For many new mums and dads-to-be, the prospect of parenthood is a daunting one, which is why two million parents turned to the National Childbirth Trust for support and advice last year. 100,000 attended classes, hoping to gain an insight into the life-changing experience they were about to undergo, whilst also making new friends along the way.
It’s now 60 years since the NCT began, with a small advert in the personal column of The Times.
It was the brainchild of Prunella Briance, who came up with the idea after enduring “a horribly mismanaged birth and the loss of my precious baby girl.” She wanted to ensure that in future women felt better prepared for birth and parenthood. Prunella was inspired by obstetrician Grantly Dick-Read whose book ‘Childbirth Without Fear’ broke new ground in the 1950’s and is still regarded as one of the most influential birthing books of all time. Dick-Read was an advocate of natural birth and firmly believed that by educating women about the anatomy of pregnancy and birth, the pain of labour and how to manage it, he could put the mother back at the heart of childbirth.
That philosophy is still very much alive today, thanks, in part, to the work of the NCT in promoting it. The charity’s aim is to provide impartial and practical advice about pregnancy, childbirth and parenthood, so that mums and dads feel “empowered to make their own choices.” It also exists to “push forward developments in maternity services across the UK and beyond.” Indeed, their senior policy adviser, Elizabeth Duff, recently contributed to the National Maternity Review – an independent review of NHS Maternity Services in England. One of the panel’s main conclusions was that it should no longer be assumed that a woman would give birth in hospital. Whilst, for many this sounds like a step back in time to an era when home births and community midwives were the norm, for Elizabeth this is very unlikely to happen. “Mothers are now, on average, much older which increases risk and there are those with ongoing health conditions who will always be advised to give birth in hospital,” she says, adding “but I really hope that over time all the women who want community-based care will be able to achieve it and that the NHS will have the midwife capacity to support that.”
The review also recommended a renewed focus on continuity of care, with one midwife or a team of midwives supporting mothers throughout pregnancy and beyond. Elizabeth is a big advocate of this having seen the “huge benefits” it brought her own daughter who was “delighted with the NHS care she recently received, having antenatal appointments at home and overall a very positive birthing experience.” For Elizabeth, “being cared for by people she got to know made a massive difference.”
Mental health was another issue the review focused on and one which the NCT has made a priority over the last five years. “It’s not just about postnatal depression, many parents, including fathers, suffer increased anxiety, post traumatic stress disorder and a whole variety of problems which interfere with bonding,” explains Elizabeth “and yet NCT research shows that very few hospital trusts have a strategy for mental health care in the weeks before and after the birth.” In 2015, the charity set about raising awareness and improving services through its #BeyondBabyBlues campaign. Since then, the government has pledged an additional £290 million to help new and expectant mothers. The NCT has also been given a Department of Health grant to trains volunteers to provide one-to-one support for new mums and dads.

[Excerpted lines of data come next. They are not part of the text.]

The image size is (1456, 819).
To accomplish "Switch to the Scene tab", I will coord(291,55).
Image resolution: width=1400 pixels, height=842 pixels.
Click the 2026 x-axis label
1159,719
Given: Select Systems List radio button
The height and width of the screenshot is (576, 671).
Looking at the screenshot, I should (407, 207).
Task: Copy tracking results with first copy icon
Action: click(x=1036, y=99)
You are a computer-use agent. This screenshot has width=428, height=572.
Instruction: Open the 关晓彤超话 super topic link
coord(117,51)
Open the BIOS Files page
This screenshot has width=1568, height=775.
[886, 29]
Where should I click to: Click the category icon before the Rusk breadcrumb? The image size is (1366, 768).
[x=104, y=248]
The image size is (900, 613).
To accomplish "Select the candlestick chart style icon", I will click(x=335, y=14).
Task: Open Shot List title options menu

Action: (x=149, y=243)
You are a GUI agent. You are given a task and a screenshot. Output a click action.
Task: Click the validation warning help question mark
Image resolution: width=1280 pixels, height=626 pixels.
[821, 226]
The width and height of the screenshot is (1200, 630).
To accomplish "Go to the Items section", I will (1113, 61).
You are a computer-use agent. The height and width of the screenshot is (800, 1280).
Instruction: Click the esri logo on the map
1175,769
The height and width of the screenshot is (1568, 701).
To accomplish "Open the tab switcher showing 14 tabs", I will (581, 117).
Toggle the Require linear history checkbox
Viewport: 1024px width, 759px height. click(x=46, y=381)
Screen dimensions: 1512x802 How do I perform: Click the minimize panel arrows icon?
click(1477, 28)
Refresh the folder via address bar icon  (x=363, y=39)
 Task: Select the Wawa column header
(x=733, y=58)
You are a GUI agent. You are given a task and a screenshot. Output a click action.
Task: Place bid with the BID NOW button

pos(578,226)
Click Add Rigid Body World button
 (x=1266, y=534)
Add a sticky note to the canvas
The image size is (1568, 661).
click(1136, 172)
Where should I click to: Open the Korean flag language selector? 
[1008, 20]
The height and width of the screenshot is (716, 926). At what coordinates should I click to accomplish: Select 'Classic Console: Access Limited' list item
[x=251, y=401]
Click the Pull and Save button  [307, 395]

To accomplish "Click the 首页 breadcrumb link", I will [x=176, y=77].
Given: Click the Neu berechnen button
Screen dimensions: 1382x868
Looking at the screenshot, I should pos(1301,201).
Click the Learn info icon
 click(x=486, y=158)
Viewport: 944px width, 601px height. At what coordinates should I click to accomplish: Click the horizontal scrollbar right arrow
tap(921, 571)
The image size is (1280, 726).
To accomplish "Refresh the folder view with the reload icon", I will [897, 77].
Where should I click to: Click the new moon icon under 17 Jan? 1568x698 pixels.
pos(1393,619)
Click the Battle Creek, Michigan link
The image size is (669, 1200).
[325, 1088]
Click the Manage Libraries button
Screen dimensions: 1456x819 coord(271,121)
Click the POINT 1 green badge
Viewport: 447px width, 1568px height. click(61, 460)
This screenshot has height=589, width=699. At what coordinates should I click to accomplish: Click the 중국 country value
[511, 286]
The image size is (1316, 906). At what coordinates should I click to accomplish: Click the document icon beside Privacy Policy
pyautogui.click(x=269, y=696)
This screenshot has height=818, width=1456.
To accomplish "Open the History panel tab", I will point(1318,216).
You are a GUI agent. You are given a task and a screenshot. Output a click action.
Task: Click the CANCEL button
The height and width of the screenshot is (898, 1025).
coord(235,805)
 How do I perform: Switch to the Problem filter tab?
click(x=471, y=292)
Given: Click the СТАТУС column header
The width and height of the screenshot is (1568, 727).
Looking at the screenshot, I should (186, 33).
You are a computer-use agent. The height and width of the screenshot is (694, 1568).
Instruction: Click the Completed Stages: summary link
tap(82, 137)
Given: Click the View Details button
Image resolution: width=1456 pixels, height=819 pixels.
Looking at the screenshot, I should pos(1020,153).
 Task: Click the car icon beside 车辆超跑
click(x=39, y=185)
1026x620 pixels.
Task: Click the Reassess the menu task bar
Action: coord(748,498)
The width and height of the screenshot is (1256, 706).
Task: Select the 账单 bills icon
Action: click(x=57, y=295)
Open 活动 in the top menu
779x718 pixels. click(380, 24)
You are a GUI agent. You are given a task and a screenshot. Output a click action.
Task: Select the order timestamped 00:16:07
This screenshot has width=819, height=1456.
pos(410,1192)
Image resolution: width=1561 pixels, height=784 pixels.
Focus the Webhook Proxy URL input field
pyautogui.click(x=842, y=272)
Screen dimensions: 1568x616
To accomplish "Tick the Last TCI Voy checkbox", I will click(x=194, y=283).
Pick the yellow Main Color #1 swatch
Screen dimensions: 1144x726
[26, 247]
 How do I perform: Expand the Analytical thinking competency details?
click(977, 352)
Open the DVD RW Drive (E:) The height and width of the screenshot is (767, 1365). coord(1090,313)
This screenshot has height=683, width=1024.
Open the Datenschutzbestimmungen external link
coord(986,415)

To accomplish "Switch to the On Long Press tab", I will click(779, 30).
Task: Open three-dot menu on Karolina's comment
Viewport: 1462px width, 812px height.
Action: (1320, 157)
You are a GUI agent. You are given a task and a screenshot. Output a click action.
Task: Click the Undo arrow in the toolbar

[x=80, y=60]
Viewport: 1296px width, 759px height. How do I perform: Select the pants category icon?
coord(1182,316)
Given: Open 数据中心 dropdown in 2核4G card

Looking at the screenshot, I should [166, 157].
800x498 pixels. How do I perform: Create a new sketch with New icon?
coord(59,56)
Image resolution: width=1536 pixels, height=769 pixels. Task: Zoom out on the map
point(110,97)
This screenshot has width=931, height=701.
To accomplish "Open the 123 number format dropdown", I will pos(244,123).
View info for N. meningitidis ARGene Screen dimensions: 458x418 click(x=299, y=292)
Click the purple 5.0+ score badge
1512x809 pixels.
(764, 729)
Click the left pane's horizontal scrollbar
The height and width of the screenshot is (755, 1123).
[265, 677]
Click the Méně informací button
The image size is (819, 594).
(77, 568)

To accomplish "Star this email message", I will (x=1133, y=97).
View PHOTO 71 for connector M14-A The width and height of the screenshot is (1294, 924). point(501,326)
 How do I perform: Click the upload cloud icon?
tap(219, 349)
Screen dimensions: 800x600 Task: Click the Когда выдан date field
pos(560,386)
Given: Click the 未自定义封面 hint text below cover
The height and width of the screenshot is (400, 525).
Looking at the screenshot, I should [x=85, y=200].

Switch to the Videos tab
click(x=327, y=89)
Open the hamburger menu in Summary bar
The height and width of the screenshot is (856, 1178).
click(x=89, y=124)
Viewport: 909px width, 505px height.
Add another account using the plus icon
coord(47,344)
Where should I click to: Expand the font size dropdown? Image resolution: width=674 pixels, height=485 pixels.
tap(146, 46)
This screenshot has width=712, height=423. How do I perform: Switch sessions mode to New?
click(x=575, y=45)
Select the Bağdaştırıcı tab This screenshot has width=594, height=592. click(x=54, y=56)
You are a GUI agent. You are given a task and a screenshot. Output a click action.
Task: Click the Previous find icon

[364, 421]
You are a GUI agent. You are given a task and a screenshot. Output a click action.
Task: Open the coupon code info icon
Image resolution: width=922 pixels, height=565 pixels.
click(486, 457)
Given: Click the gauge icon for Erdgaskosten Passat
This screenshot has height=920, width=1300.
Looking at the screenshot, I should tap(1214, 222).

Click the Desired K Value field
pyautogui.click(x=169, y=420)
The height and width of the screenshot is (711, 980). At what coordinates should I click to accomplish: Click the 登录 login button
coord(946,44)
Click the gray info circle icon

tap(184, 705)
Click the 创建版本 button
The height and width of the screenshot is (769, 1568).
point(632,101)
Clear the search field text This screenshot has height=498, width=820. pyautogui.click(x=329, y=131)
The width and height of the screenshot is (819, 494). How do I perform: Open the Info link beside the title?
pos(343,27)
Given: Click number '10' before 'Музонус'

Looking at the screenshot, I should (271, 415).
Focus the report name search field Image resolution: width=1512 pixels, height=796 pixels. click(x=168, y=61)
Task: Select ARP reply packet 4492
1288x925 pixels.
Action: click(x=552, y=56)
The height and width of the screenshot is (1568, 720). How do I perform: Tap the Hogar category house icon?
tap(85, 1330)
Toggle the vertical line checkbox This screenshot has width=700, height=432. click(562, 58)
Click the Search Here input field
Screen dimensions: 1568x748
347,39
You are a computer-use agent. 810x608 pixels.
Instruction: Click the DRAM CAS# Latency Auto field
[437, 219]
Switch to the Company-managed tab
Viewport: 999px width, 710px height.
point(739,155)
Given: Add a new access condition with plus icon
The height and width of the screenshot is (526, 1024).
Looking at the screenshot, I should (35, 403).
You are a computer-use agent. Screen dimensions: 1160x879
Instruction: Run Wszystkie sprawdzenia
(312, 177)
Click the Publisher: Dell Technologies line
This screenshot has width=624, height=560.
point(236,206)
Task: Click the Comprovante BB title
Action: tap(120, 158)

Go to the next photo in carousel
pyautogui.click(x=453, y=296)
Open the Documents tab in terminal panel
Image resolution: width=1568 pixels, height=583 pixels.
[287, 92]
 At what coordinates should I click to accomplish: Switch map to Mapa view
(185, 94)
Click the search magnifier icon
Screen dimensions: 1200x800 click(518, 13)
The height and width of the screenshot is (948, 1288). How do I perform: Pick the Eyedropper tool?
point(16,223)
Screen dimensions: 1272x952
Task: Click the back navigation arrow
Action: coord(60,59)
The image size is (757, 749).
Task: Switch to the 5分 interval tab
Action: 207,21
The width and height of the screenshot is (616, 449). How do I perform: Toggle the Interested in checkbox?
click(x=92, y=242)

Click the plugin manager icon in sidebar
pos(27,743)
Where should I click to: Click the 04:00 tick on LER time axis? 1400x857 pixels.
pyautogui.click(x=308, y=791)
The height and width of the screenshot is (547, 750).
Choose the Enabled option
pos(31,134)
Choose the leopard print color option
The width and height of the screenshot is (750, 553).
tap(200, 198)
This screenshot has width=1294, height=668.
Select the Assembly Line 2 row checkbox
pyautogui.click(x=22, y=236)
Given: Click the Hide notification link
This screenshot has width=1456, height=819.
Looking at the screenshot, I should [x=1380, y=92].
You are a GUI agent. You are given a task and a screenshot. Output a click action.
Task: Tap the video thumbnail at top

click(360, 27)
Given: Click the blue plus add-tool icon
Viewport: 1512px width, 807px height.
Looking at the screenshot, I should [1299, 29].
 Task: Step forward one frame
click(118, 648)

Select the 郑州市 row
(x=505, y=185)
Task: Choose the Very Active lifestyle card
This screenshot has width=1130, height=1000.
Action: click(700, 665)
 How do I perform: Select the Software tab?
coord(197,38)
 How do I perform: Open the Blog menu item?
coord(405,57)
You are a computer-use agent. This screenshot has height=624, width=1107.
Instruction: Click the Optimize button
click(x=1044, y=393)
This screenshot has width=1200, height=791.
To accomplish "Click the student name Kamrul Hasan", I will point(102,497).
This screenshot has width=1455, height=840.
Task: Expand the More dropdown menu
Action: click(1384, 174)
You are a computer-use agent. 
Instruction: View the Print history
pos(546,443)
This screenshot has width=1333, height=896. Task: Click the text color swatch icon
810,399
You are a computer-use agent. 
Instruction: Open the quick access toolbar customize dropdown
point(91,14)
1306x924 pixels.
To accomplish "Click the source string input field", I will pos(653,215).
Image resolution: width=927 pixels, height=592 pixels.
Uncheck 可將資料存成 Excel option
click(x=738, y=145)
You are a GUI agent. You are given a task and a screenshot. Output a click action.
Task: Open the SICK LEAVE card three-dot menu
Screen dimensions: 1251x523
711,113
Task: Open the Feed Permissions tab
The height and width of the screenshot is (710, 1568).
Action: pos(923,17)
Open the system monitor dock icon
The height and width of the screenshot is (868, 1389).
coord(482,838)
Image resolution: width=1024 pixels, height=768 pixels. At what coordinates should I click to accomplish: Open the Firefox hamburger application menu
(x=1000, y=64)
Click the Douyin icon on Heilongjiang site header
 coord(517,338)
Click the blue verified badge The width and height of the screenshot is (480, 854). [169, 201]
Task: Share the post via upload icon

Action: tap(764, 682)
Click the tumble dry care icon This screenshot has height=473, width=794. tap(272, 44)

It’s clear to see that the NCT, through its campaigns, has had a big impact on social change during the past sixty years, from giving fathers a place at the birth to making breastfeeding in public places acceptable. For Elizabeth, its success is down to one thing – staying true to Prunella Briance’s original philosophy and “encouraging women to own their own births, rather than hand them over to a professional and doing this by empowering them with the information they need to make their own decisions.” She hopes the charity will continue to push forward developments in maternity care for many years to come acknowledging “the spectrum of birth experiences will continue to widen from the women who ask for no intervention to those who will have a hi-tech pregnancy from conception through to birth.” But above all she hopes the charity will continue to enable new parents to forge friendships that will, like some of hers, last for generations to come.